◆ The task ◆
Please copy each line in the records below that contains the string "computer".

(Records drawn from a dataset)

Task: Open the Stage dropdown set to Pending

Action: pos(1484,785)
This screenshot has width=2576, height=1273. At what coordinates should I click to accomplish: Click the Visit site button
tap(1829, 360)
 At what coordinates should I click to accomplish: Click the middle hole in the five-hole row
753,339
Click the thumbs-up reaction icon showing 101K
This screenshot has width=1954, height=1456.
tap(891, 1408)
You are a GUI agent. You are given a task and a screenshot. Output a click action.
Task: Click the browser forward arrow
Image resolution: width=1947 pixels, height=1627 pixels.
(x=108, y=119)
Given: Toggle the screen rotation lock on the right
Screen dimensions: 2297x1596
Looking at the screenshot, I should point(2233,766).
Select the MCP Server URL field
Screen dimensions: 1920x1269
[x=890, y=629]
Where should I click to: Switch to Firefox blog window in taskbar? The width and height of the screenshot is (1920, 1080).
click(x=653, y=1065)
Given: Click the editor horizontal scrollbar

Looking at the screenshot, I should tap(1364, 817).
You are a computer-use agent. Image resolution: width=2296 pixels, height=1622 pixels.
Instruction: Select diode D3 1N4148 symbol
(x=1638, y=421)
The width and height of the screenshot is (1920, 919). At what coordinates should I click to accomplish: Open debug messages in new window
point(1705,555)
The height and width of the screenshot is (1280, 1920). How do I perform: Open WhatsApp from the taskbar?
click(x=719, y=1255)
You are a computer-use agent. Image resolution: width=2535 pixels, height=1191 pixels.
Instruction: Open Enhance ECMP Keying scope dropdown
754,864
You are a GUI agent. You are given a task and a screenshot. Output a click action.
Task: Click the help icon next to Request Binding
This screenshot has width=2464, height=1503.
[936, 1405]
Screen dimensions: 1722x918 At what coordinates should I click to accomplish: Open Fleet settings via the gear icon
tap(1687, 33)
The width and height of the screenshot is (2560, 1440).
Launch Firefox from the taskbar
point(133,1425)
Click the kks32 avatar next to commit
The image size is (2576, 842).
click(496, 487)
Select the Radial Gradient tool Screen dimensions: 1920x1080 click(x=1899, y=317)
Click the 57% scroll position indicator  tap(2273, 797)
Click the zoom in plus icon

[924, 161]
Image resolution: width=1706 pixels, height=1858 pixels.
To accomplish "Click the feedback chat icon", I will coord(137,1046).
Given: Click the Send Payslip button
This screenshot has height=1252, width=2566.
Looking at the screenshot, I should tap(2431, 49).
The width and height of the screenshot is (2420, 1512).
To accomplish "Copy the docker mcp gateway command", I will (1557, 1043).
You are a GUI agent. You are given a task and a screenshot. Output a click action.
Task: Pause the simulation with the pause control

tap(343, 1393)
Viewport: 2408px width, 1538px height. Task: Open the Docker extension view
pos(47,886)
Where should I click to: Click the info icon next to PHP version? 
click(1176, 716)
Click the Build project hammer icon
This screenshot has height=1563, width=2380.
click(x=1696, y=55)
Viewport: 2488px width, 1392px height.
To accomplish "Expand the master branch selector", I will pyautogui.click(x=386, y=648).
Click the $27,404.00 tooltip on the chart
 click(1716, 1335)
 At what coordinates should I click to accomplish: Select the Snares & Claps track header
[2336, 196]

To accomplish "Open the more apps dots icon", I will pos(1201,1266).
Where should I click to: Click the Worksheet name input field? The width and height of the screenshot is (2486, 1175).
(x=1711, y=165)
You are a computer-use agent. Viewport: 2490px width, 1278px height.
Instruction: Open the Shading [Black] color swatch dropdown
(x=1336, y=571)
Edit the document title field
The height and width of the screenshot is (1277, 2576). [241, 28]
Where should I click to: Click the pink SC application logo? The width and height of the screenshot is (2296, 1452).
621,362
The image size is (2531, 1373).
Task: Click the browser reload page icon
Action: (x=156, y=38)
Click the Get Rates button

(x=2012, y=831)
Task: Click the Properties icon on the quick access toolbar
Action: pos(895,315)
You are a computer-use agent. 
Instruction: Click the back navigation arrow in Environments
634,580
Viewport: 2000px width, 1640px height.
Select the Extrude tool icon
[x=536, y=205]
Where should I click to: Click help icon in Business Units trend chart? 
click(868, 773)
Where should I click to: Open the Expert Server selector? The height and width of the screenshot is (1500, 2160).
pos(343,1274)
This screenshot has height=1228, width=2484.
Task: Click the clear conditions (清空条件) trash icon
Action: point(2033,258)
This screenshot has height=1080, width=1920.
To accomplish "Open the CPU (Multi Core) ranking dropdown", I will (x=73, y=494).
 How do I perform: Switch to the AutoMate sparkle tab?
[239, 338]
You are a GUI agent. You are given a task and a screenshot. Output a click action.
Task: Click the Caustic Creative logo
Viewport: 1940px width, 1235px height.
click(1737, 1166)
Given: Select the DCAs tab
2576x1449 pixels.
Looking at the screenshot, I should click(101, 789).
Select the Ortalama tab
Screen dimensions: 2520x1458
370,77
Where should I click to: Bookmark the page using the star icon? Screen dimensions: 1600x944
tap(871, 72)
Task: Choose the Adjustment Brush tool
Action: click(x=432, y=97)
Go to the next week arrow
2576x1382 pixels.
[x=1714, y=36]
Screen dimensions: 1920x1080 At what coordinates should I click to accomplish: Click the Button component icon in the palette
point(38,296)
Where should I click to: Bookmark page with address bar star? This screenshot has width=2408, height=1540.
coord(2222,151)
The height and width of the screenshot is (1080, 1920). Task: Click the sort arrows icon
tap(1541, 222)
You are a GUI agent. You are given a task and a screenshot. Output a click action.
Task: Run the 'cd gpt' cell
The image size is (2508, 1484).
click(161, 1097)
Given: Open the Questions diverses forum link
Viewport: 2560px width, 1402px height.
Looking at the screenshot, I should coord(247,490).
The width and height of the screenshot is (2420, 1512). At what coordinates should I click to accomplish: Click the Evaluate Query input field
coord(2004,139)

◆ Solution below ◆
You are a computer-use agent. Image resolution: width=2296 pixels, height=1622 pixels.
You are a computer-use agent. Image resolution: width=2535 pixels, height=1191 pixels.
You are a computer-use agent. Viewport: 2490px width, 1278px height.
You are a computer-use agent. 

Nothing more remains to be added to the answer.